_Exercise goal_: Please render the data below as a Markdown table with the columns Row and Line, one numbered row per line, skipping blank lines and leaving out the pictures.

━━━━━━

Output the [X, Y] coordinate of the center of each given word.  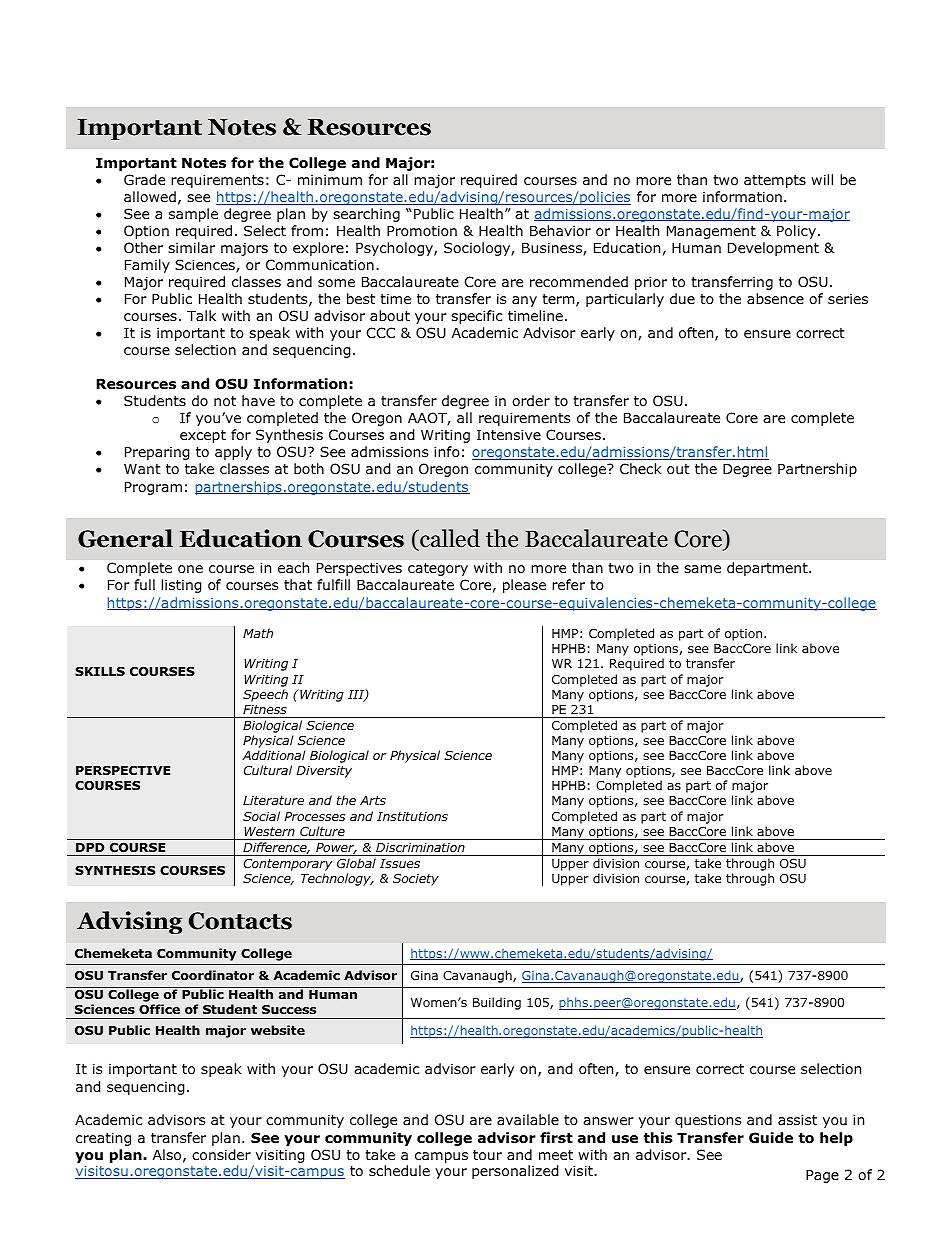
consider [221, 1155]
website [278, 1030]
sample [193, 215]
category [438, 569]
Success [289, 1009]
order [531, 401]
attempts [775, 181]
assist [797, 1119]
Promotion [422, 231]
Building [497, 1003]
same [702, 569]
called [449, 539]
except [203, 436]
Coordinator [213, 975]
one [190, 569]
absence [775, 298]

━━━━━━

_Task output_:
| Row | Line |
|---|---|
| 1 | Output the [X, Y] coordinate of the center of each given word.   |
| 2 | consider [221, 1155] |
| 3 | website [278, 1030] |
| 4 | sample [193, 215] |
| 5 | category [438, 569] |
| 6 | Success [289, 1009] |
| 7 | order [531, 401] |
| 8 | attempts [775, 181] |
| 9 | assist [797, 1119] |
| 10 | Promotion [422, 231] |
| 11 | Building [497, 1003] |
| 12 | same [702, 569] |
| 13 | called [449, 539] |
| 14 | except [203, 436] |
| 15 | Coordinator [213, 975] |
| 16 | one [190, 569] |
| 17 | absence [775, 298] |